The beauty of tests is that they have such an abundance of benefits:
- Code via repeatable and deterministic specs
(the tests are static and predictable “users”) - Design better APIs
(the tests are the first consumer of your API) - Confirm and clarify your intent
- Provide a way for those new to the codebase to fully understand it
(documenting both the broad and the granular) - Protect features and modules from future changes
(to fight regressions & the fear of them) - Discover the symptoms and causes of bugs
So, go forth and test!
But beware: Tests won’t be the redeeming grace of poor architecture; they complement a well written codebase. Their effectiveness can suffer when they’re too granular, too implementation-dependent, too broad or too vague. They're definitely not a silver bullet.
Thanks for reading! Please share your thoughts with me on Twitter. Have a great day!
Hello James,
Very nice article.
Having a poor architecture in my opinion will have a double impact.
First impact will have on the time that is required to develop a software and the second one is on testing, because the testing it would be like in an endless loup.

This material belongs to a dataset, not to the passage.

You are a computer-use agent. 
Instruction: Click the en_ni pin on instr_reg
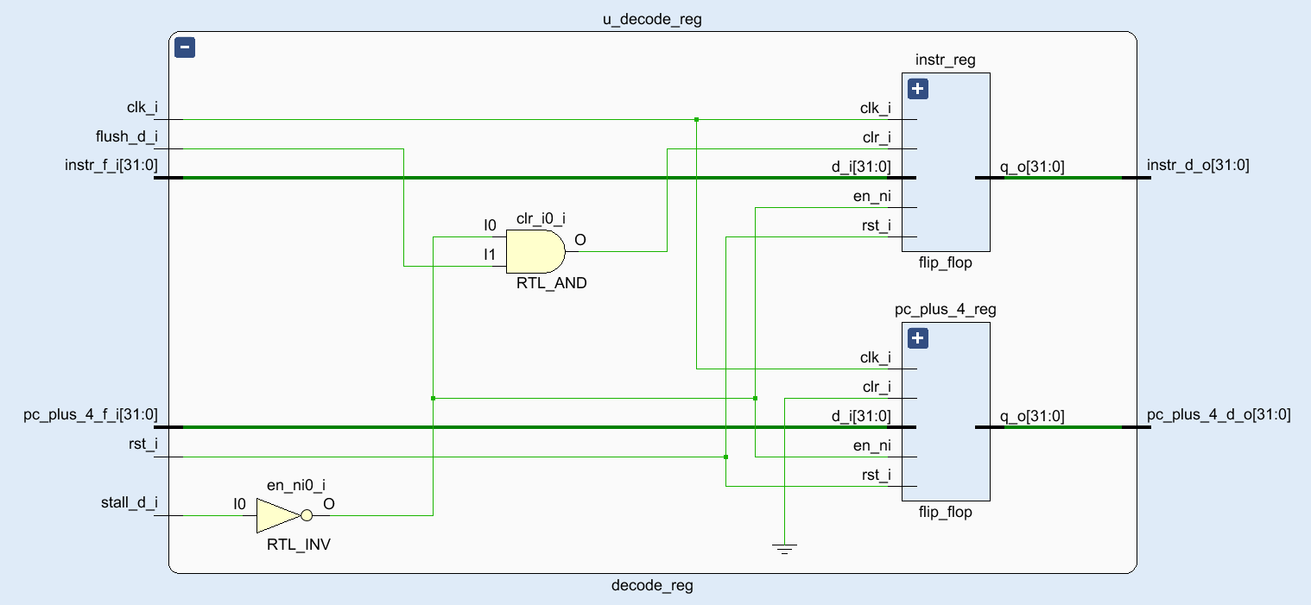[871, 196]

The tester finds a bug, the dev will fix it but due to bad architecture there is a change that he may generated another bug in another area of the website and so on.
I don’t think that there are software companies that are not testing their products. Not having a well structured code and not testing this could mean the end of a software company.
There is a certain value of testing that brings only positive things and all companies should invest in testing and code review.
@Daniel: Definitely agree with what you’ve said about architecture. Curiously, and slightly depressingly: I have seen many examples of software companies writing code with both bad architecture and no formal specs.. which is a great shame.